Fig. 1 Material characterization results of SCM-100: (a) the low-magnification SEM images; (b) the high-magnification SEM images; (c) the XRD patterns corresponding to the spinel Co₃O₄ phase; (d) the EDXS elemental analysis of cobalt and manganese compositions.

The TEM results of SCM-100 show a spherical aggregation of nanoflakes without the presence of a hollow core (Fig. 2a). The high magnification images of nanoflakes (Fig. 2b), corresponding to the red square area in Fig. 2a, exhibit a nanoporous feature with pore sizes of around 10 nm. The high resolution (HR) TEM images (Fig. 2c) reveal the lattice fringes with a spacing of 0.289 nm, corresponding to d₂₂₀ in the spinel Co₃O₄ structure. In Fig. 2d, the selected area electron diffraction (SAED) patterns with polycrystalline ring features confirm the presence of spinel Co₃O₄ structures locally in the nanoflakes, showing a good agreement with the bulk phase analysis data from XRD. No impure phases or materials were observed in the TEM characterization, indicating the success of producing single-phase binary materials via the simple redox synthetic preparation.

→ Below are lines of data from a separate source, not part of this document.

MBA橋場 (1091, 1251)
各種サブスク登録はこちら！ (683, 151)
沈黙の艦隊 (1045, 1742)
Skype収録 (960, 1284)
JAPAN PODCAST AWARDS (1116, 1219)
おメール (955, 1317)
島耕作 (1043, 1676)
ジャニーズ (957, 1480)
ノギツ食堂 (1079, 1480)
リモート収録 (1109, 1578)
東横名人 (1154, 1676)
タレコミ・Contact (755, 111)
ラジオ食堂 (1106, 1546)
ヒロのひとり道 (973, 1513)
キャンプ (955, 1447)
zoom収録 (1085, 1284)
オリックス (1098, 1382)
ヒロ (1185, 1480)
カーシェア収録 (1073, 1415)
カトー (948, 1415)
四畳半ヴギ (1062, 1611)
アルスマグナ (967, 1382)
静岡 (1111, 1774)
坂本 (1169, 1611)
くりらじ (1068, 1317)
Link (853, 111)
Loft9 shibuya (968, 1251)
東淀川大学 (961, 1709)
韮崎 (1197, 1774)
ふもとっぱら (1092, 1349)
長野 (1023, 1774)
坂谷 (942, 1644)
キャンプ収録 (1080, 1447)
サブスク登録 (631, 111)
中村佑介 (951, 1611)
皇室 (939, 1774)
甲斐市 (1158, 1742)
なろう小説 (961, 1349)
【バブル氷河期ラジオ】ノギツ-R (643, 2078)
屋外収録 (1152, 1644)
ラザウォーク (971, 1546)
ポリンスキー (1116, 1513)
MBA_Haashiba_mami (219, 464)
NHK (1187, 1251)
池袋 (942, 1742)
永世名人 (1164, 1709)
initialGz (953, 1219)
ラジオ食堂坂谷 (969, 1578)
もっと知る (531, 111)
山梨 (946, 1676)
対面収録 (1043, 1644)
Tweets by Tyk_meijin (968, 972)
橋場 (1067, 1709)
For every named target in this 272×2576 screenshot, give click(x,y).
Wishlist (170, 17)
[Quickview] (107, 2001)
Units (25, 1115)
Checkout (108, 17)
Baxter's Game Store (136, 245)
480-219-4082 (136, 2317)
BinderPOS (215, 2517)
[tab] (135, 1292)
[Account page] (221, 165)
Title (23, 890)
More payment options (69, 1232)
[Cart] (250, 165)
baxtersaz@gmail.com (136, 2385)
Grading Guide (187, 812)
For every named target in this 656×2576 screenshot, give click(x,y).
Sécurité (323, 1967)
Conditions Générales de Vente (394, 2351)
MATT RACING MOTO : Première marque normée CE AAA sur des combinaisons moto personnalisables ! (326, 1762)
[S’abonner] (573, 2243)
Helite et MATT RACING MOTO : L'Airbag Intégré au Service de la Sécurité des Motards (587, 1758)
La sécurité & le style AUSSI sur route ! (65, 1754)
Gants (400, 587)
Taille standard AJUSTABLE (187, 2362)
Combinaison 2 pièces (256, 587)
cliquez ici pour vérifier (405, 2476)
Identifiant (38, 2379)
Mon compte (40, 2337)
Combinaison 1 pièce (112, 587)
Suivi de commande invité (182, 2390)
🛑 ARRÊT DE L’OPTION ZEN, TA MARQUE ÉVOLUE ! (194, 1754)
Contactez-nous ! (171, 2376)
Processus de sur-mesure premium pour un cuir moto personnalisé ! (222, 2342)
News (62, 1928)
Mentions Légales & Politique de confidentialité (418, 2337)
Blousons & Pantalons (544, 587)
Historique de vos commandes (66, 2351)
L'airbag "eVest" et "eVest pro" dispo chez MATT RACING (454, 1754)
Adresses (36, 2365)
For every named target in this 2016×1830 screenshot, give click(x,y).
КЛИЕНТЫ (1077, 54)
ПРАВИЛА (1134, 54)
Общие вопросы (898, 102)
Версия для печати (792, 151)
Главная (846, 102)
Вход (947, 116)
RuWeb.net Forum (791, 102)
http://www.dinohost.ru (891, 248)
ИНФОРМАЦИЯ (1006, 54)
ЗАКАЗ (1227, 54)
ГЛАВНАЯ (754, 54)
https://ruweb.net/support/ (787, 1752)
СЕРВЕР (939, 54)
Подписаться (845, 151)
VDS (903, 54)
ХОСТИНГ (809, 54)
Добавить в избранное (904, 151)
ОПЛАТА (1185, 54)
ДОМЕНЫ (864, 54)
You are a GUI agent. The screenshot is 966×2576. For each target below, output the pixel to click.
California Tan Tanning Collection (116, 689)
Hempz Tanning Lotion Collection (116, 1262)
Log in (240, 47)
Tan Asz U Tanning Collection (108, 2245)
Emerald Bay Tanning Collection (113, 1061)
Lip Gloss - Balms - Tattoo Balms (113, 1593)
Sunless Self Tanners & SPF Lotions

Fig. 2 The TEM results of SCM-100: (a) the low-magnification TEM images; (b) the images of the thin nanoflakes corresponding to the red square area in (a); (c) the HR-TEM images of the nanoflakes showing lattice fringes of d₂₂₀; (d) the corresponding SAED patterns.

3.2. Temperature-dependent growth of the nanostructures

Understanding of the nanostructure formation process and its impacts on electrochemical activities provides valuable information for the optimization of material performances in sensing applications. A series of temperature-dependent experiments was carried out, and the SEM results show that the growth of hierarchical nanostructures is highly associated with the reaction temperature (see ESI, Fig. S3†). The formation of nanostructures is not well observed in the samples prepared at low temperatures (e.g. 60 °C). With the increase of the reaction temperatures, the growth of nanostructures (SCM-80, SCM-100, and SCM-150) is pronounced up to 150 °C. At 200 °C, the generation of two different materials with morphologies of nanowires and nanoflaked microspheres was observed (Fig. S3d†). The EDXS analysis indicates that the nanoflaked microspheres have similar Co/Mn ratios to the other SCM samples, while the nanowires are mainly composed of manganese with a relatively small amount of cobalt (>38% of Mn). The XRD results (Fig. S1b†) show that an additional γ-MnO₂ phase can be identified in SCM-200, indicating the presence of the side product of γ-MnO₂ nanowires in the sample.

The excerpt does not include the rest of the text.